— start Document segment —

Yoga Philosophy For Beginners

(The 8 Limbs of Yoga)

Fernando Aguilar
8 min readJan 27, 2018

Although many of us like to imagine we know what yoga is, our mind usually comes directly to the wrong aspect of yoga when we think of it instinctively.

This is due to the western media and how we illustrate it to be online, as just stretching or spiritually being here with the practice. But yoga is much more than just physical postures, which is only a part of it.

Yoga is not a tool to be in shape or to become more flexible or more in tune with yourself. It is beyond all these definitions. Because yoga at its core is a method of realizing oneness with reality.

It is beyond the ego and beyond our minds. It is our true nature as human beings. It is falling into this divine reality, reducing the path between the heart and the brain.

In a sense, Yoga = Union.

“Yoga is merely the practice of restraining the mind from taking any sort of form.”

— Patanjali, an ancient Hindu philosopher.

The thing is that there is more than just one way seeing & doing this.

The physical practice yet is just one of these many ways to grasp the whole picture. As Patanjali calls, there are eight limbs of yoga.

These eight modes can all be done separately, but usually, are meant to be done together to attain moksha (emancipation).

To come into this space of truth beyond the mind,
recognizing your true nature.

There are videos, lectures, books that go into much greater detail about this. But this text is just an introduction.

Because by knowing these yoga sutras and implementing them into our lives, we can kick-start this awakening process much more than if we were just doing yoga, at a studio, to meet people.

The Eight Limbs

LIMBS 1–6 ARE THINGS WE DO

These are things that we in this body do, that we consciously decide.

LIMBS 7–8 HAPPEN TO US

These are things that occur to us, so by getting into the first six limbs, the seventh and eight limb come into fruition on their own.

So remembering that we’ll get into the first limb, known as YAMAS.

1. YAMAS — Strengths

Yamas are the strengths of the body in our actions and with the mind.

If we don’t set parameters for our practice, for what we do, for deciding the right and wrong, or what is pure and impure, following these practices will mean nothing.

We can’t do our stretches and then go murder somebody. We can’t do a breathing exercise and then gossip about somebody else.

It’s important setting our parameters for thoughts and actions because it keeps us focused on our path, and make sure we don’t stray too far away.

This is what prevents us from becoming lost.

These are values which great people showed as being important trough their own historical actions. Things like non-violence, don’t lie,
don't steal, non-greed, save energy, and so forth.

So after these self-restraints start identifying within, getting into the second limb, which is called Niyamas.

2. NIYAMAS — Acceptance

This is coming into the understanding of the self, it’s the acceptance of our way of being.

Another way to see this is our observances. By watching what we do and what we think we are being active in the process.

This reminds me that mindfulness in a sense is the second limb.

How we get into this spiritual zone in our daily lives comes to the tools that we use. In a deeper level, these structures and methods are describing our own personal mindset.

Like being clean, content, educating ourselves, doing our own intellectual work, cultivating change and surrendering to it.

Surrender is the eradication of the ego. Is giving yourself to the eight limbs and not trying to control or manipulate them in some way.

— end Document segment —
— start Information shown —

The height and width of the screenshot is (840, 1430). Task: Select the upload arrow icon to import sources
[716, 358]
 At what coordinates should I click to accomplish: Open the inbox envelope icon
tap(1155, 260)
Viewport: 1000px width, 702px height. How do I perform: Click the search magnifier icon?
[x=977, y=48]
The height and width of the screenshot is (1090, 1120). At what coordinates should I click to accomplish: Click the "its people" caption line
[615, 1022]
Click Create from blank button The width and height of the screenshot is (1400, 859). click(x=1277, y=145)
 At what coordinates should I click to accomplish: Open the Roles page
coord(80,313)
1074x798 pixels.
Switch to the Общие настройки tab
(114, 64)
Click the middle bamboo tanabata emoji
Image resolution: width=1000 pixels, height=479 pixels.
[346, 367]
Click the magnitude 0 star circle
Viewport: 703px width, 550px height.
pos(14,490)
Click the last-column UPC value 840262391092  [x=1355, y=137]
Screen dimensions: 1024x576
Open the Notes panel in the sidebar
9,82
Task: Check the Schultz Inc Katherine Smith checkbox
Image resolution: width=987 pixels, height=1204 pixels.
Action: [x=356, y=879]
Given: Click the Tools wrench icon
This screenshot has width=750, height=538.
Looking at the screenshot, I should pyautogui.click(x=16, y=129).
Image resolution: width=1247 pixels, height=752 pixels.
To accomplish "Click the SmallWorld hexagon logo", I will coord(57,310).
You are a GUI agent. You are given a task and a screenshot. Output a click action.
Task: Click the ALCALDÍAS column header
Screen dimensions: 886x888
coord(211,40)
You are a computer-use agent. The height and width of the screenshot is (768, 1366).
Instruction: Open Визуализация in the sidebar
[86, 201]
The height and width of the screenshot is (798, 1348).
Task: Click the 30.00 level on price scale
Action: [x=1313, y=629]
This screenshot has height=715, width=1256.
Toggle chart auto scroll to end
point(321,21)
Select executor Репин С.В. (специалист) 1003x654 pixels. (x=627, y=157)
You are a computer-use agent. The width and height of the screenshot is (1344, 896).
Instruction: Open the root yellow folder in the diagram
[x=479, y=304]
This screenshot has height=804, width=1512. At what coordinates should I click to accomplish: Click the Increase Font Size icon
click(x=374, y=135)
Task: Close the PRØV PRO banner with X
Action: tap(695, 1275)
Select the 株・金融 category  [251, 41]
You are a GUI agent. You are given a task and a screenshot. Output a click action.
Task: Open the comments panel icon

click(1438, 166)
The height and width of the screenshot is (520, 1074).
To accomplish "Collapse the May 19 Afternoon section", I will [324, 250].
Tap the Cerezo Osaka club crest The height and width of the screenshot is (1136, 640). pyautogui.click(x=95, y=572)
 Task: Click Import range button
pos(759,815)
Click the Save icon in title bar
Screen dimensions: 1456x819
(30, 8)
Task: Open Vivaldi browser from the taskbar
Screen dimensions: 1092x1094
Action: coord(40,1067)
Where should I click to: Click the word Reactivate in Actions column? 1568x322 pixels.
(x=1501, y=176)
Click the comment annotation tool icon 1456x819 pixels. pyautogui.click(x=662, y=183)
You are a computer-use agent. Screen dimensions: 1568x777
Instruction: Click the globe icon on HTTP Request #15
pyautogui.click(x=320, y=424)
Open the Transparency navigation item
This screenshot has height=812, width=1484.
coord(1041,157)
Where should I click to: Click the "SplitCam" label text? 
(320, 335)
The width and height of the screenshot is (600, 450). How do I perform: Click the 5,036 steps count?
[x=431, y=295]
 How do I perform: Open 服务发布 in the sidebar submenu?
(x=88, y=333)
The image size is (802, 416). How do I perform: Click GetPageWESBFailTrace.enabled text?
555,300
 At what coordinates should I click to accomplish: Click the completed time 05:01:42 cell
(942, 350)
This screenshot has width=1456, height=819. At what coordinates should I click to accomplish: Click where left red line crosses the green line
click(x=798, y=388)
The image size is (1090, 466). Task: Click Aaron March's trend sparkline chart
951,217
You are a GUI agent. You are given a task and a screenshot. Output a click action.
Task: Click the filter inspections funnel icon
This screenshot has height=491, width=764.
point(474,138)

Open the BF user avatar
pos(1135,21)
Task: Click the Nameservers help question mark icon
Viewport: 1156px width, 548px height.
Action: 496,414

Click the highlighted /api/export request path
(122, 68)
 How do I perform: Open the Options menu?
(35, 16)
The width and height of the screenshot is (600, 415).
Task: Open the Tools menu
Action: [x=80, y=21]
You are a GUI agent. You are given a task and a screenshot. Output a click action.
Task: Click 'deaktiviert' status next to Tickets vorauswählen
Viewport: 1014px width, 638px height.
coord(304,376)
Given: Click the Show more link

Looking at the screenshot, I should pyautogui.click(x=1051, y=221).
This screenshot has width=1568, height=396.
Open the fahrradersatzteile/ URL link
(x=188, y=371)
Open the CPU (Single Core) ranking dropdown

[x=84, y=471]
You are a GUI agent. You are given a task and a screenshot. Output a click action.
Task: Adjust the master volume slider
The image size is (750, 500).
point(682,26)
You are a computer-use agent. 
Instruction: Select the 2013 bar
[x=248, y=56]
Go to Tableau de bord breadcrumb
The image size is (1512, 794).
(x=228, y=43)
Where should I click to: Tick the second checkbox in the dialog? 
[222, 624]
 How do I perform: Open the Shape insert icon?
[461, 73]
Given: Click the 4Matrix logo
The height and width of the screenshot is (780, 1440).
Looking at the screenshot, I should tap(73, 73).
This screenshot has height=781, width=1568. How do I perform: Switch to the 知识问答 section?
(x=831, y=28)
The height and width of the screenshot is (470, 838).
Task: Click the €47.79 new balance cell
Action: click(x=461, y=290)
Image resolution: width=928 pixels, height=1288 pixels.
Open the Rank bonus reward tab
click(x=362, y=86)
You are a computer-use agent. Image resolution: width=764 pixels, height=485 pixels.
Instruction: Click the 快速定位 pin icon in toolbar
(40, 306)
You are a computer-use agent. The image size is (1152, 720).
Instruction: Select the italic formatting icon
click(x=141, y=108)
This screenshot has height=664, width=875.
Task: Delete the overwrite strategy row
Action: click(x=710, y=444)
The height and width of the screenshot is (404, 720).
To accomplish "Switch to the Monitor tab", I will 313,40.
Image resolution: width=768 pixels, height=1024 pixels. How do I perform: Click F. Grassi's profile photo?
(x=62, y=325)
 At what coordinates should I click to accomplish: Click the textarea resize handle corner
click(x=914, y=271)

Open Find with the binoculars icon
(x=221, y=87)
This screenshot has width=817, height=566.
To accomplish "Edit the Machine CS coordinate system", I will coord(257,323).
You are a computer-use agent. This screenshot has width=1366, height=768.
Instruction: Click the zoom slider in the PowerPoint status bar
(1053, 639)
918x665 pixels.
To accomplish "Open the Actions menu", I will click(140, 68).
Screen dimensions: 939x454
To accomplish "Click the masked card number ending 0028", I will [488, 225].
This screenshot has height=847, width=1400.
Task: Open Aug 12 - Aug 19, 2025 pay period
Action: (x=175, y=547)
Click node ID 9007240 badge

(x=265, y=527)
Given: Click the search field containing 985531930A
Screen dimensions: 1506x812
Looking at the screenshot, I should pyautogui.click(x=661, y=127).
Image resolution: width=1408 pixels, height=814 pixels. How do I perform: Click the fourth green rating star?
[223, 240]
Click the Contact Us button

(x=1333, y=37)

— end Information shown —

## What you will do
(1) Revise the yoga philosophy text from "Yoga is not" up to and including "oneness with reality.", replacing "flexible" with "supple".
(2) Resume the yoga philosophy text and continue it from the point at which it stops.
These data were drawn from a separate source.

## Answer set
(1)
Yoga is not a tool to be in shape or to become more supple or more in tune with yourself. It is beyond all these definitions. Because yoga at its core is a method of realizing oneness with reality.

(2)
“Only the unselfish man is fit to see god” — Sri Ramakrishna

This is what leads to the third limb of yoga, which is the most common form of yoga, but the most misunderstood, the asanas.

3. ASANAS — Physical Forms

These are the psychical forms the body can take a pose in, and move into to represent and come into a union with itself and the external.

Through this positions, we start gaining clarity over concepts never grasped before. When struggling to put our hand on the floor with our feet in the air while twisting our hips at a 90º angle, one recognizes and awake itself.

It’s by doing these positions that we start gaining an understanding of the body as a temporal vessel. That we are not the body but the conscious observer sitting behind the body and mind. Everlasting and eternal.

The body houses the Atman, all of reality playing the game called consciousness.

This is not about being proud of making it, but rather, recognizing the muscles and tools that we are using to move and stay in a specific position.

4. PRANAYAMA— Controlled Breathing

The fourth Limb is one that you might be familiar with. This is the essence of flowing and filling the body with life energy, and oxygen, and everything else there is in the air.

Just like the Asanas is learning and understanding of the body, the Pranayama is learning and understanding of the breath.

Use it to fill us with this pure energy that allows to see the true self within. Recognizing more and more that the body is a tool and not who we permanently are.

This is a beautiful tool because it helps refresh our nervous system, it is said to extend our lifespan, and it really helps us get into this mindless space by just focusing in this one point on the breath.

There are practices for every taste and needs, the one I like most is the Breath of Fire, which gives me this instant feel of power and high energy.

If you’d like to know more about Pranayama all you have to do is research and you will be met with copious amounts of wisdom on Pranayama.

This leads us to the fifth limb of the yoga sutras according to Patanjali,
which is PRATYAHARA.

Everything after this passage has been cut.